You look it up in a few components and they're largely additive. Growth for VITAS can be based upon three things: the price increase for the federal government, which we actually have that, the national rate is up about 2% and our rate is going to be roughly equivalent; then there's the turnaround and you're going to look at your growth in admissions, which we really think are going to be up 2% to 4% -- so let's call it 3%. Now this is just a sustainable rate over multiple years. So again 2% price increase -- 2% to 4%, let's call that 3%; and then the third area that impacts our broad growth is length of stay. When you get an admission, admission is very typically staying a couple of days longer on average on the base of let's call it 80-ish days. You had to post three and you're really talking about mid to upper single-digit growth in revenue is sustainable. The issue we actually don't have is -- that's the revenue growth. Let's call it somewhere between -- to be conservative, 68%. But the other issue we're also wrestling with is if price increases get from the federal government, by design is lagging the inflation and the care model, and we have to make up for it in terms of we have a modest amount of infrastructure cost -- about $80 million to $85 million a year, HRIT, accounting, those type of things -- we can actually hold those in check and there's other bedside cost that are fixed or step-variable. Long story short is mid-to-upper single digits in revenue growth. We anticipate long-term of slight degradation in the gross profit margin and we're going to try to offset that with efficiency in bedside care to try to maintain margins, but long-term, you have to anticipate a slight erosion of margins, but we anticipate the patient where caring for is growing at a faster rate.
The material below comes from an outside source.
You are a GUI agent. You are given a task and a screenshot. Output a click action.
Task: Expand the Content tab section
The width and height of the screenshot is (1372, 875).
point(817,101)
So that increases the overall bucket of profitability.

William Sutherland

Analyst

I got it. That's good. Thanks very much.

Kevin McNamara

Analyst

Okay. I think that completes the questions in the queue. I want to thank everyone for your attention and we look forward to a little more than three months from now reporting on the year-end results and that time we give guidance for the following year. Thanks very much.

Operator

Operator

Ladies and gentlemen, than you for your participation in today's conference. This concludes the program. You may now disconnect. Everyone, have a great day.